I am reading the paper Mass Equidistribution for Hecke Eigenforms by Luo and Sarnak. In the paper there is the following equality:
By the multiplicativity of Hecke eigenvalues, we have $$ \sum_{r\geq 1}\lambda_f(r)\lambda_f(r+m)h\left(\frac{k-1}{4\pi\left(r+\frac{m}{2}\right)}\right)$$ $$=\sum_{d\mid m}\sum_{r\geq 1}\lambda_f\left(r\left(r+\frac{m}{d}\right)\right)h\left(\frac{k-1}{4\pi d\left(r+\frac{m}{2d}\right)}\right)$$
In the above, we have that $\lambda_f(r)$ is the $r$-th (normalized) Hecke eigenvalue of a modular form $f$ of weight $k$ (these will be multiplicative in the input).
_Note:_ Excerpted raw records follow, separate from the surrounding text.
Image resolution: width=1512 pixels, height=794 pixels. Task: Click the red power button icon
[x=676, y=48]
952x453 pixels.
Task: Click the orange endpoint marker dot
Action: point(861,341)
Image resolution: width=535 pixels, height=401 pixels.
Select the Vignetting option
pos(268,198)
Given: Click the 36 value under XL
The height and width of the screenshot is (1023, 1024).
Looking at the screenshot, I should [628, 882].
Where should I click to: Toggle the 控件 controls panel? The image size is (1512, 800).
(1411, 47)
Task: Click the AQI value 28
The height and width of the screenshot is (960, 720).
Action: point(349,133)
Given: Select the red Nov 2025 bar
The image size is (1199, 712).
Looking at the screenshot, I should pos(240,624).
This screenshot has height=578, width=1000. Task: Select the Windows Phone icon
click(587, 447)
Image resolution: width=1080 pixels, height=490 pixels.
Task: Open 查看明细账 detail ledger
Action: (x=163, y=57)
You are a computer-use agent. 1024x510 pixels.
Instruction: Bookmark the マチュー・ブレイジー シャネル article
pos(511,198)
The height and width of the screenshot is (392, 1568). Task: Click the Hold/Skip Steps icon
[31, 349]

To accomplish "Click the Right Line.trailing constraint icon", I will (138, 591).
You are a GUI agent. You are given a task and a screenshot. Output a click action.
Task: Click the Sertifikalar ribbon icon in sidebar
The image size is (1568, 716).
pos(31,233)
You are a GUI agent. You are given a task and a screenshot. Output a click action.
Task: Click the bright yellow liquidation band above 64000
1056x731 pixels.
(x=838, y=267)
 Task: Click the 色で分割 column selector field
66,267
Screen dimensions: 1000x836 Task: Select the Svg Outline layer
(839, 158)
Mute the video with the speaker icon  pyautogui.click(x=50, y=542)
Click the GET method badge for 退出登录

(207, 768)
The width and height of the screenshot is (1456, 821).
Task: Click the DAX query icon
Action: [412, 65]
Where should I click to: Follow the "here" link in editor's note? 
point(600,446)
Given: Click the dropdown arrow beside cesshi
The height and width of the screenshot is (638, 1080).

Let's take $m$ to be some positive integer, and we have that $h\in C_0^\infty(0,\infty)$ is just a compactly supported smooth function on $(0,\infty)$.
Now I am confused as to how this equality is derived as it seems to me that assuming $(r,m)=1$, then the $d=1$ term in the sum over $d\mid m$ on the right-hand side of the equality is just the left-hand side of the equality, but I don't see how the other terms might cancel out to be $0$. I'm just confused as to how we get the sum over $d\mid m$ in general (I assume this might have to do with Hecke relations somehow, but I don't know how or might be wrong). If someone is able to help me see how this equality is derived, I would greatly appreciate it.
Thanks to Peter's comment, I now see how it works, and will type out a solution. Thus, we are beginning with $$ \sum_{r\geq 1}\lambda_f(r)\lambda_f(r+m)h\left(\frac{k-1}{4\pi(r+\frac{m}{2})}\right) $$ Now using the Hecke relation that Peter pointed out, we have that the above becomes $$ \sum_{r\geq 1}\sum_{d\mid (r,r+m)}\lambda_f\left(\frac{r(r+m)}{d^2}\right)h\left(\frac{k-1}{4\pi(r+\frac{m}{2})}\right) $$ Now we make the observation that $(r,r+m)=(r,m)$. Thus, as $m$ is fixed and $r$ varies, we will have to eventually pass over all $d\mid m$, so if we interchange the sums and sum over $d\mid m$ first, then we only include these corresponding values of $r$ if $d\mid r$ that is if $r\equiv 0\pmod{d}$. That is we get: $$ \sum_{d\mid m}\sum_{\substack{r\geq 1\\ r\equiv 0\pmod{d}}}\lambda_f\left(\frac{r(r+m)}{d^2}\right)h\left(\frac{k-1}{4\pi(r+\frac{m}{2})}\right) $$ Now if we look at the sum over $r\equiv 0\pmod{d}$, we will have that after doing the change of variables $r\mapsto dr$, then this will just become the sum over all $r\geq 1$, and we arrive at $$ \sum_{d\mid m}\sum_{\substack{r\geq 1\\ r\equiv 0\pmod{d}}}\lambda_f\left(r\left(r+\frac{m}{d}\right)\right)h\left(\frac{k-1}{4\pi d(r+\frac{m}{2d})}\right) $$ which is exactly what I wanted. Again big thanks Peter for helping me figure this out.